Deploying Apache Airflow on Amazon EKS with Amazon EFS

airflow in eks

Introduction

This guide provides step-by-step instructions on how to install Apache Airflow on Amazon Elastic Kubernetes Service (EKS), leveraging Amazon Elastic File System (EFS) for persistent storage and configuring essential networking components.

Topics Covered

In this guide, you will learn how to:

  • Configure EFS as a persistent storage solution for Airflow logs and DAGs, using the ReadWriteMany (RWX) access mode to enable multiple pods to access the same storage.

  • Utilize EFS Access Points to streamline permissions and enhance security.

  • Set up an Airflow web server with a public IP address for external accessibility.

Why Use Persistent Volume Claims (PVCs) with ReadWriteMany?

Apache Airflow is an excellent use case for Persistent Volume Claims (PVCs) with ReadWriteMany (RWX) mode, allowing multiple Airflow components—including the web server, trigger, and scheduler—to share access to the same logs and DAGs.

However, it is important to note that:

  • The Airflow web server stores logs on PVCs but does not use PVCs for DAGs.

  • Instead, DAGs are handled differently in Airflow 2, and they no longer need to be mounted in the web server pod.

  • The Airflow web server relies on Kubernetes Secrets for managing the Fernet key and web server authentication credentials.

For additional details on DAG mounting behavior in Airflow 2, refer to the official documentation:

Prerequisites

To follow this guide, you need to have the following tools installed:

  • kubectl

  • helm

  • AWS CLI

  • eksctl

  • Elastic Kubernetes Service (EKS) cluster

  • Elastic File System (EFS)

Limitations

This guide is based on Apache Airflow 2.9.3 and Helm chart version 1.15.0. If you are using a different version, you may need to modify the configurations in the custom-values.yaml file accordingly.

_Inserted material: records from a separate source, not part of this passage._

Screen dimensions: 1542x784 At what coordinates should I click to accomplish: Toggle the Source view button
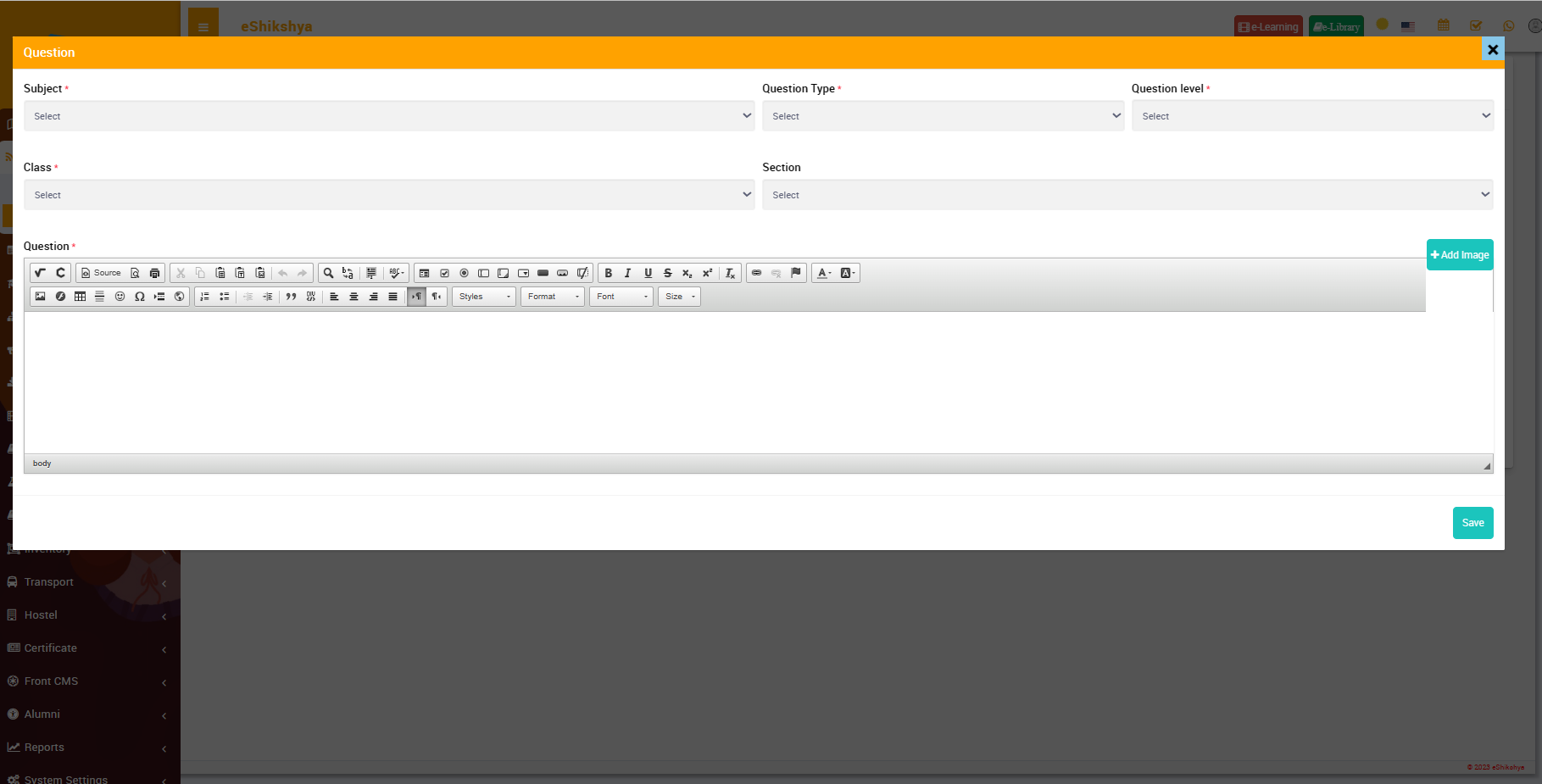(101, 273)
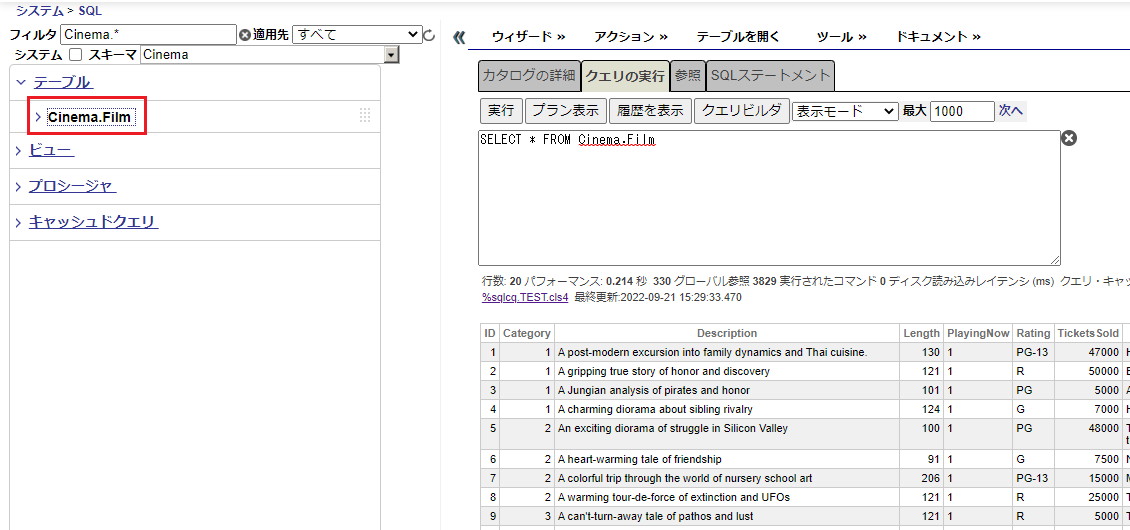Clear the filter text with the X icon
1130x530 pixels.
point(245,35)
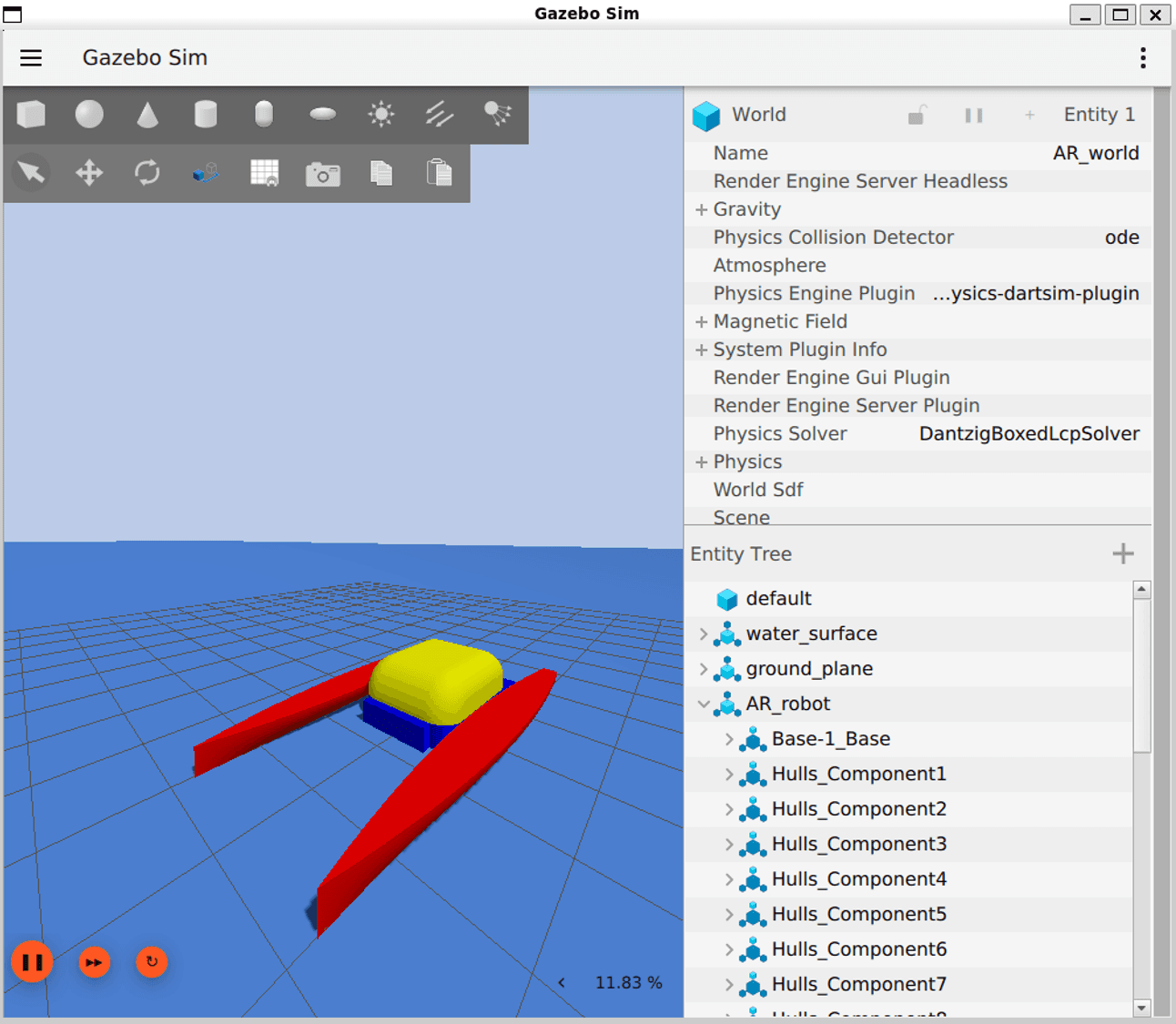Pause updates in the World panel
This screenshot has width=1176, height=1024.
point(973,115)
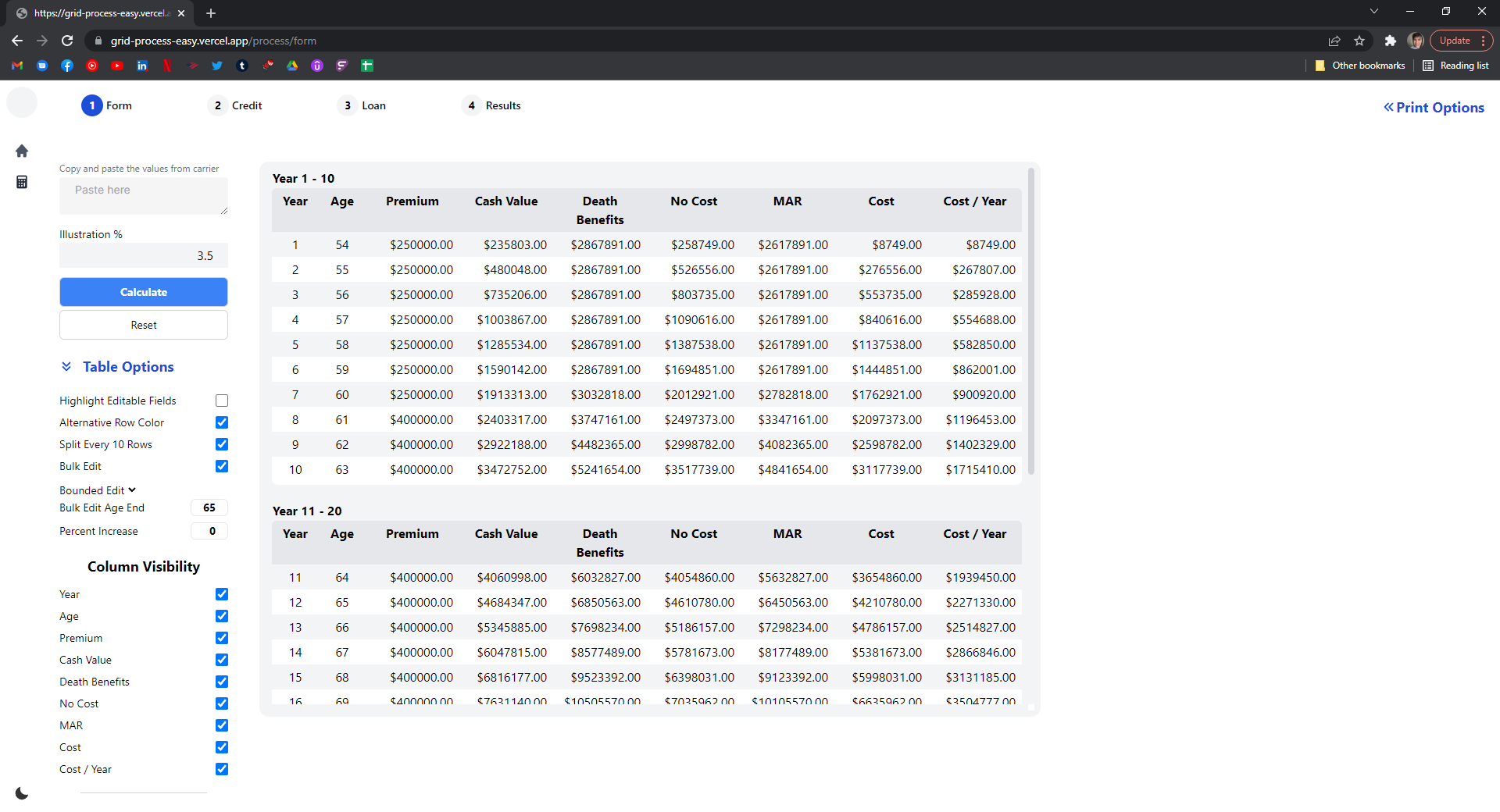
Task: Open Gmail bookmark icon
Action: (x=17, y=66)
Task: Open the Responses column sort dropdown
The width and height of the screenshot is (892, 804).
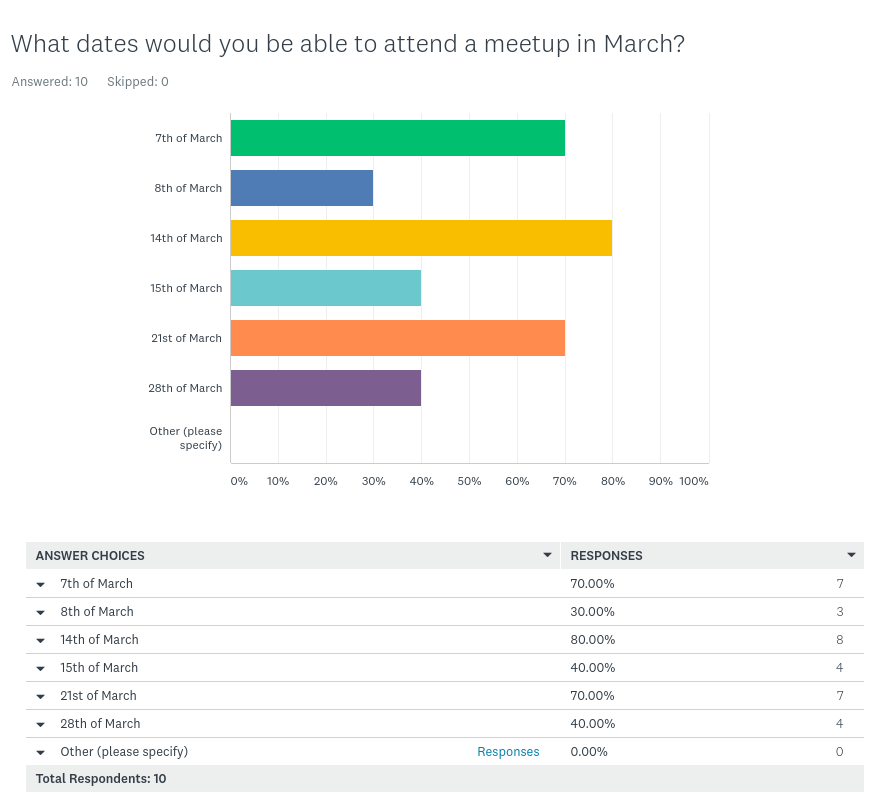Action: tap(851, 555)
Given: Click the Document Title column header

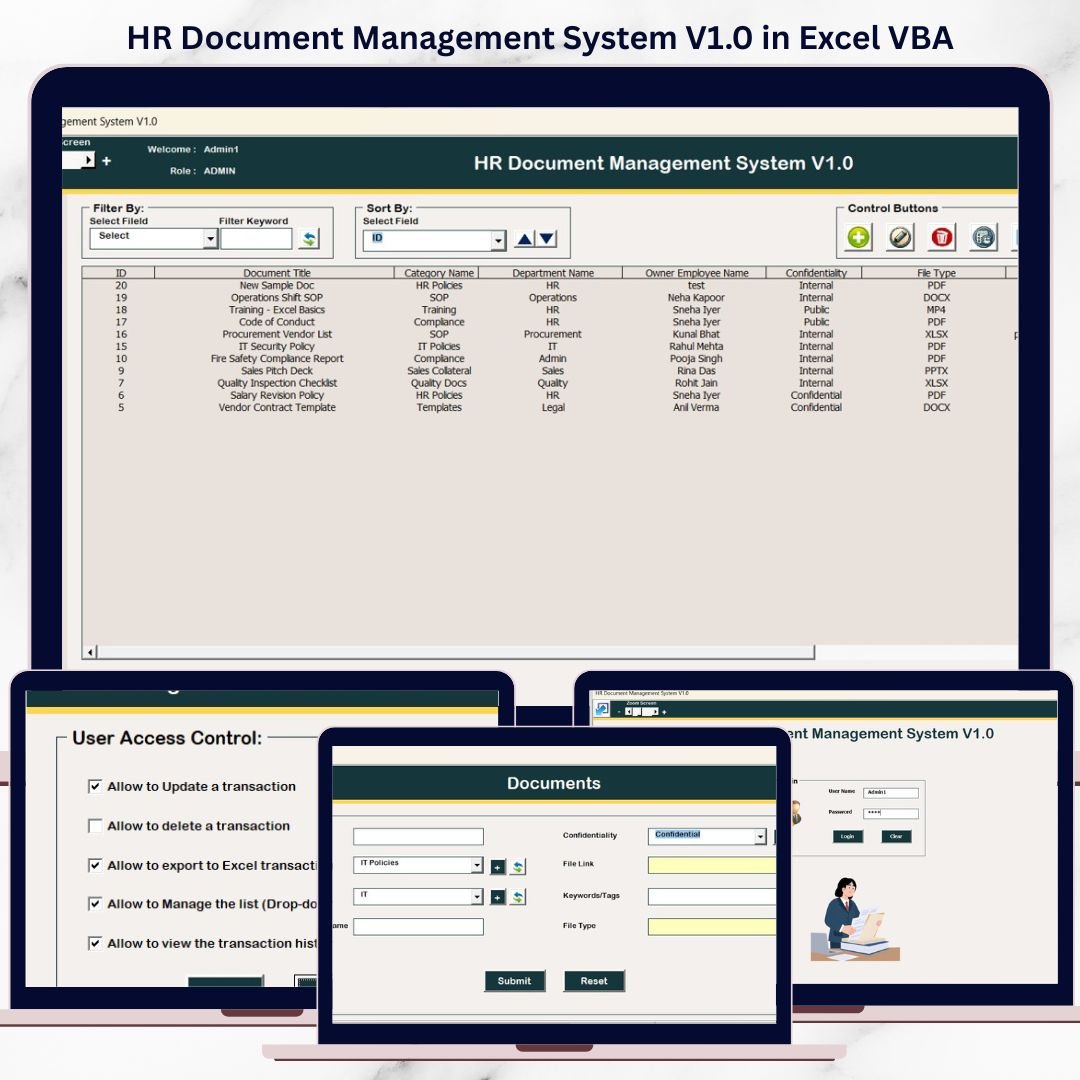Looking at the screenshot, I should (276, 273).
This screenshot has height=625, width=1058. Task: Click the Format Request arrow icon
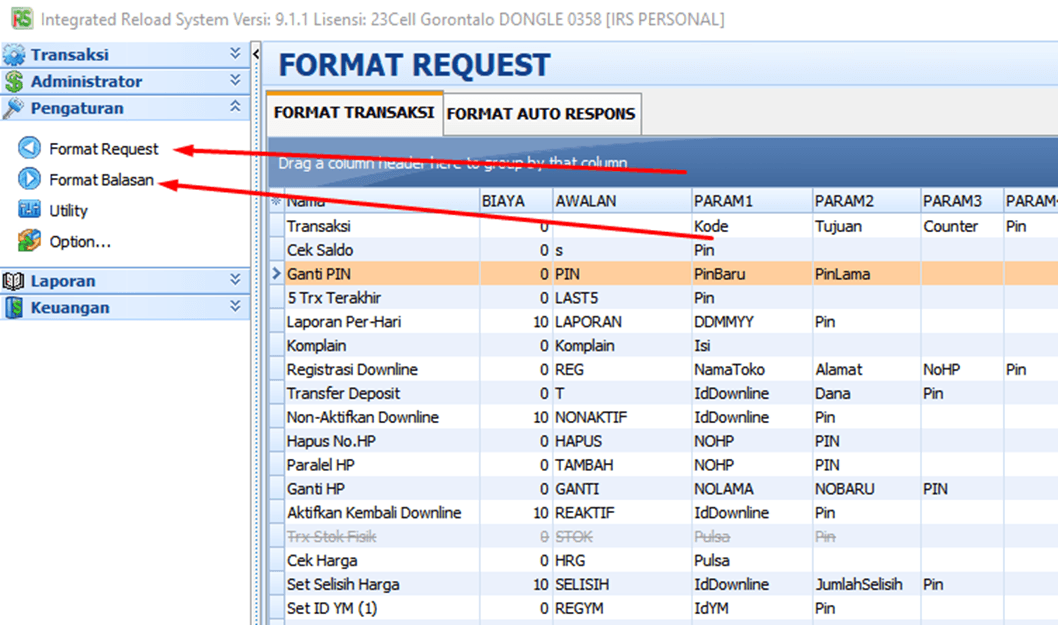[x=30, y=149]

For compatibility details and configuration changes, refer to the official Apache Airflow Helm Chart documentation.

Elastic File System (EFS) Configuration for Persistent Volume Claims (PVCs)

This section covers how to configure Amazon Elastic File System (EFS) as persistent storage for Apache Airflow in an Amazon EKS cluster.

In this document, following topics are not covered:

  • How to create IAM roles for EFS CSI driver.

  • How to install and configure the EFS CSI driver.

  • How to create a storage class for EFS.

  • How to create Mount Targets for EFS.

These topics are all required to use EFS with Amazon EKS. However, in this document, we assume that you have already completed these steps.

For more information, see Amazon EFS CSI driver for Kubernetes.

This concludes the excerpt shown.